Pour ce qui est de la corruption, ce cancer qui paralyse l’économie du pays, Monsieur Tebboune a était très diplomate. Venant du sud, Monsieur Tebboune sait que des personnes sont privées de leurs besoins les plus élémentaires et se couchent tous les soirs la faim au ventre à cause de la corruption, alors que les puissants et corrompus jouissent d’un mode de vie somptueux, en toute impunité (Réf. José Ugaz, le président de Transparence International, l’affaire des Panama Papers.) Monsieur Tebboune sait que la corruption offre un terrain fertile aux populismes. Son prédécesseur et son populisme imagent le paysage. La corruption doit être combattue de toute urgence. Ces prédécesseurs ont essayé plusieurs approches (mission mains propres de si Ahmed) mais aucune approche n’a abouti à un résultat concret. Monsieur Tebboune sait que la corruption courante, souvent qualifiée de « corruption du ventre » est généralisée dans notre pays. Un agent de l’état civil qui demande une douzaine de brochettes de viande grillée au charbon de bois à la vietnamienne et une canette de Hamoud chez un gargotier, face à la Mairie de Bir Mourad Raïs, contre la délivrance d’une résidence ou une carte grise est un bon exemple de cette corruption. Le peuple d’en bas souffre ce cette corruption. Pour ce qui est de la corruption des élites (la classe dirigeante). Cette corruption est liée aux ressources primaires, notamment le pétrole. Les matières premières, par nature, offrent des gains hors de proportion aux coûts d‘extraction. Ce type de corruption est un simple pillage des richesses nationales au service des multinationales et les grandes puissances qui protègent les dictateurs. Cette corruption ne touche pas le peuple d’en bas. Monsieur Tebboune n’a ni les moyens ni la baguette magique pour l’éradiquer.

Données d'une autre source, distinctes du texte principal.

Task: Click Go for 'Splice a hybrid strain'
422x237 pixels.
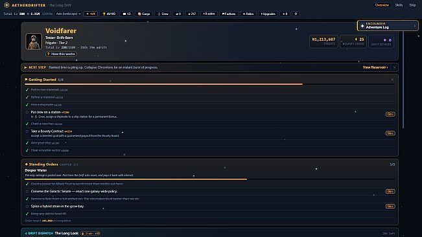Action: click(390, 207)
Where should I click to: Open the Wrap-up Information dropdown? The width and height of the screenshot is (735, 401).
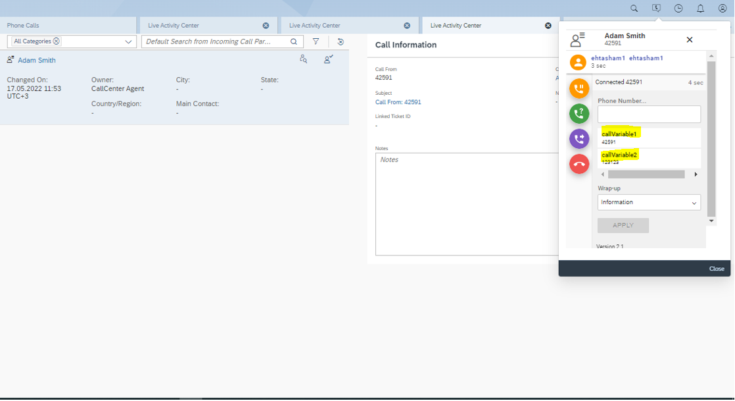[648, 202]
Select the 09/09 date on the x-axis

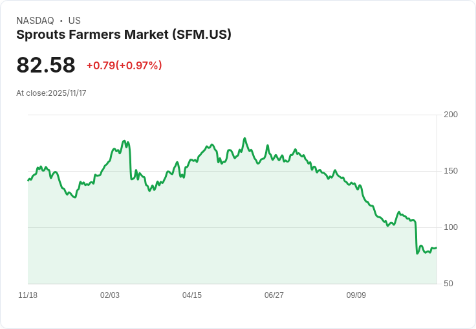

Je souhaite une bonne réussite à Monsieur Taboue et je conclue ce texte par les conseils du philosophe Omraam Mikhaël Aïvanhov « Soyez attentif à chaque parole que vous prononcez, parce qu’il y a toujours dans la nature un des quatre éléments, la terre, l’eau, l’air ou le feu, qui attend le moment où il pourra habiller de matière tout ce que vous exprimez. La réalisation se produit souvent très loin de la personne qui en a donné les germes, mais elle se produit infailliblement. De même que le vent emporte les graines et les sème au loin, vos paroles s’envolent et vont produire quelque part dans l’espace des résultats bons ou mauvais » Alors, habituez-vous à parler avec amour aux fleurs, aux oiseaux, aux arbres, aux animaux et aux êtres humains, car c’est une habitude divine. Celui qui sait dire les mots qui réchauffent, vivifient, inspirent et allument le feu sacré, possède une baguette magique dans la bouche ». Que Dieu protège mon pays.